» Assignment
Word-for-word repetition of the records below is needed, but only from the line holding "Image resolution: width=934" through the final line, with pictures excluded.

» Input records
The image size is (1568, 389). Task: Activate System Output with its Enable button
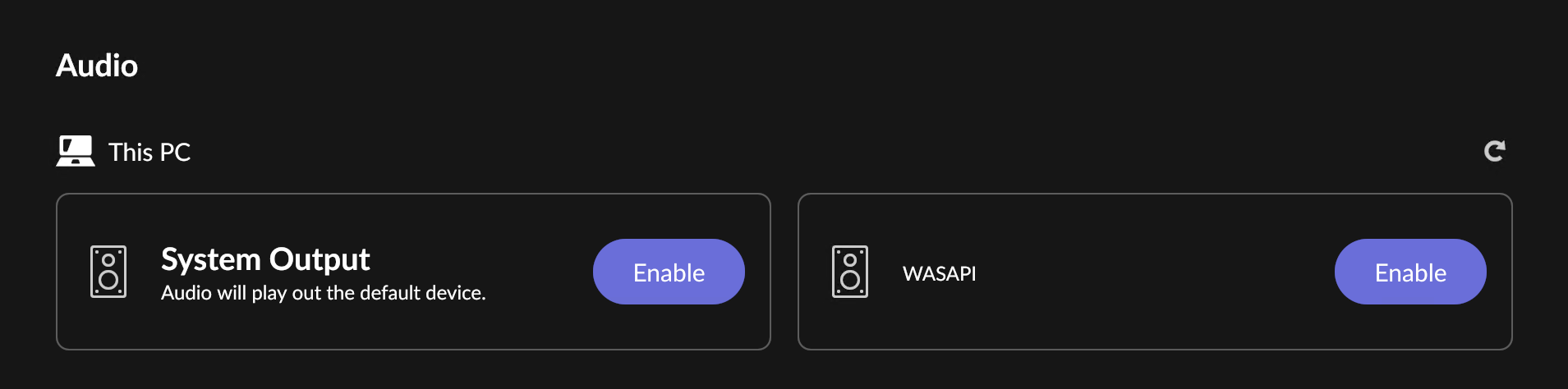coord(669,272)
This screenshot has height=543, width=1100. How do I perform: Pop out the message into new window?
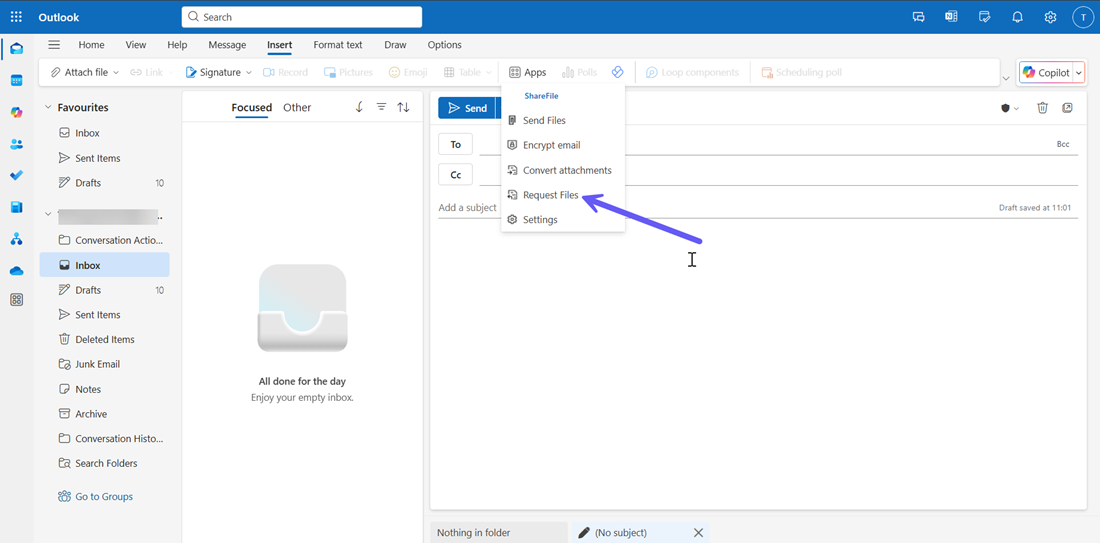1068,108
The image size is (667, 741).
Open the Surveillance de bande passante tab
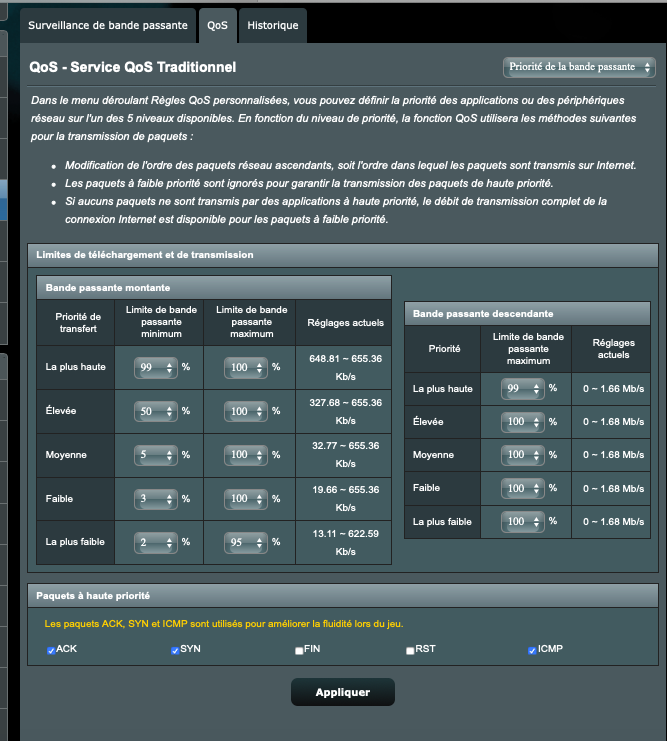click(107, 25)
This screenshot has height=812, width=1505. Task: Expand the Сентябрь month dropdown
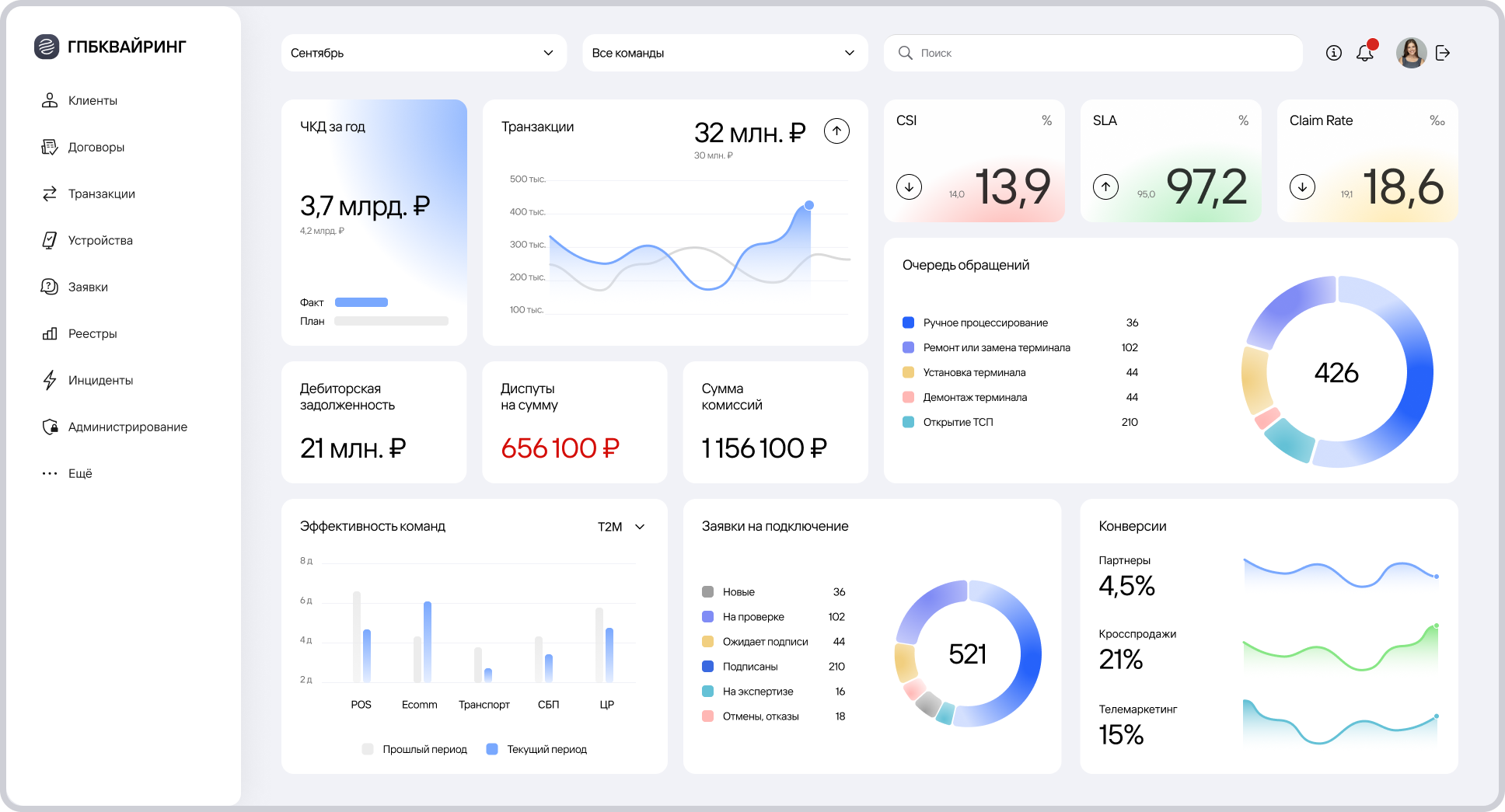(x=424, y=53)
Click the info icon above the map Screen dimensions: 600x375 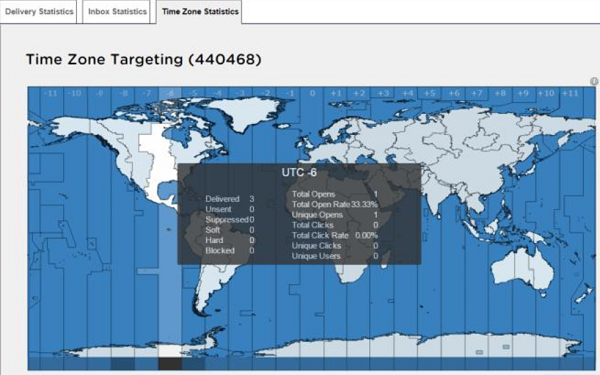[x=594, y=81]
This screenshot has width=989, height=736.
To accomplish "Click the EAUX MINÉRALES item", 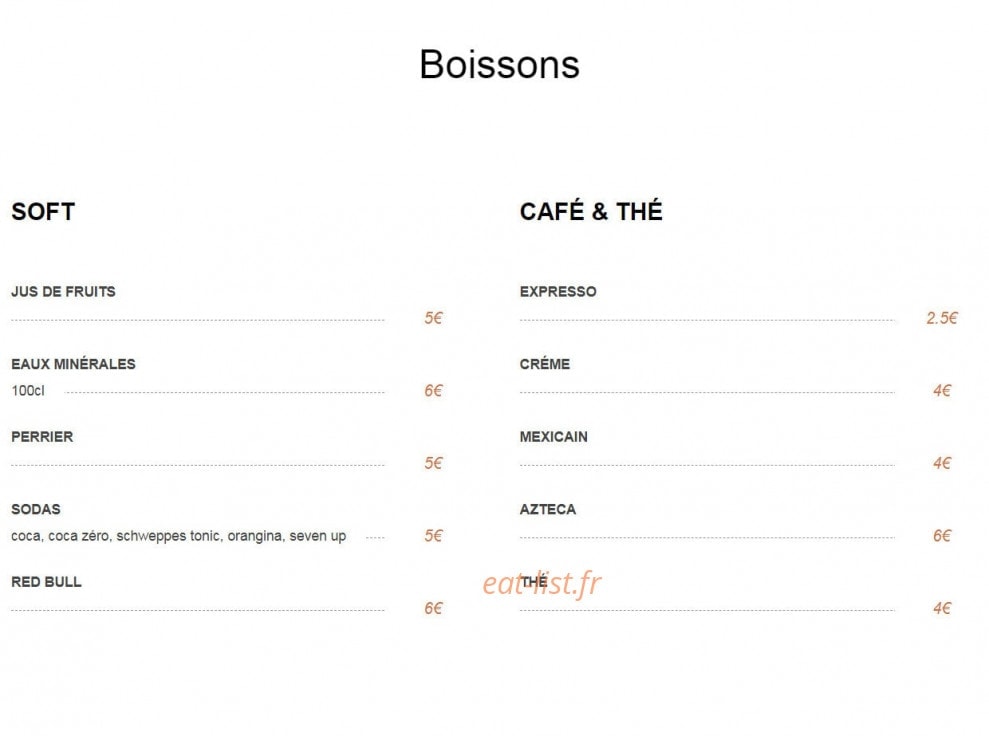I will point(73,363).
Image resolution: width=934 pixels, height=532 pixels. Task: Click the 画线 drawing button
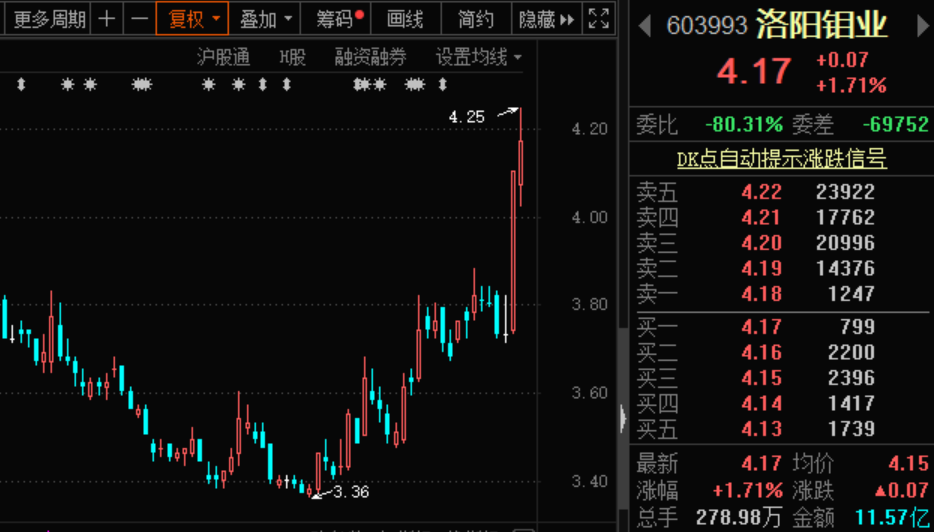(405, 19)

» Exercise response
Image resolution: width=934 pixels, height=532 pixels. Task: Click the 画线 drawing button
(405, 19)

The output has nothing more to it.